Jednym z najstarszych pubów Dublina jest The Long Hall. Nazwa miejsca nawiązuje do kaplicy pod wezwaniem św. Jerzego. The Long Hall kojarzone jest przede wszystkim z wiktoriańskim klimatem – bar został otwarty w 1860 roku i do dziś zachowuje wystrój tamtych czasów. Na ścianach zobaczymy portrety rosyjskiego cesarza Pawła I, Kościuszki, a także obrazy Thomasa Gainsborougha. Z pewnością waszą uwagę zwrócą secesyjne szklane ozdoby, dodające wnętrzu autentyczności.
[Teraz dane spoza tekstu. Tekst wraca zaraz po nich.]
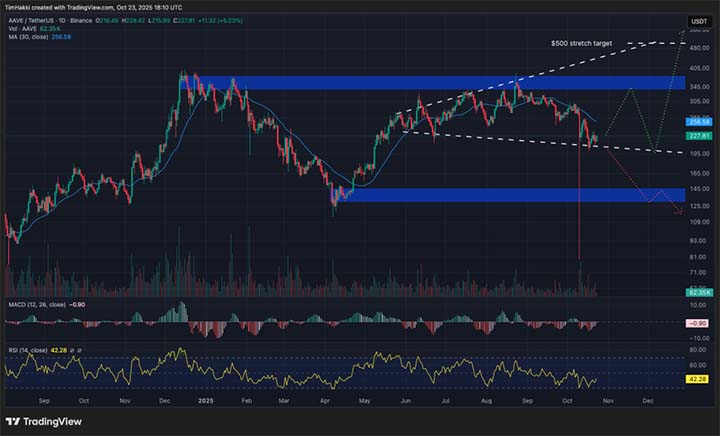Click the green 227.81 current price label

[x=698, y=135]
Możemy tutaj liczyć na naprawdę dobre piwo i miłą, spokojną atmosferę.

Przekąska z kumplami

W samym sercu miasta, przy South Wiliam Street 15 znajduje się pub Grogan’s, otwarty siedem dni w tygodniu i słynący z przyjaznej atmosfery. Dobrze wpaść tutaj na pintę piwa zagryzioną cheddarem lub szynką. W Grogan’s będziecie mieli gwarancję, że miłej pogawędki ze znajomymi nie zakłóci wam dźwięk muzyki albo telewizora – takich rzeczy tu po prostu nie ma.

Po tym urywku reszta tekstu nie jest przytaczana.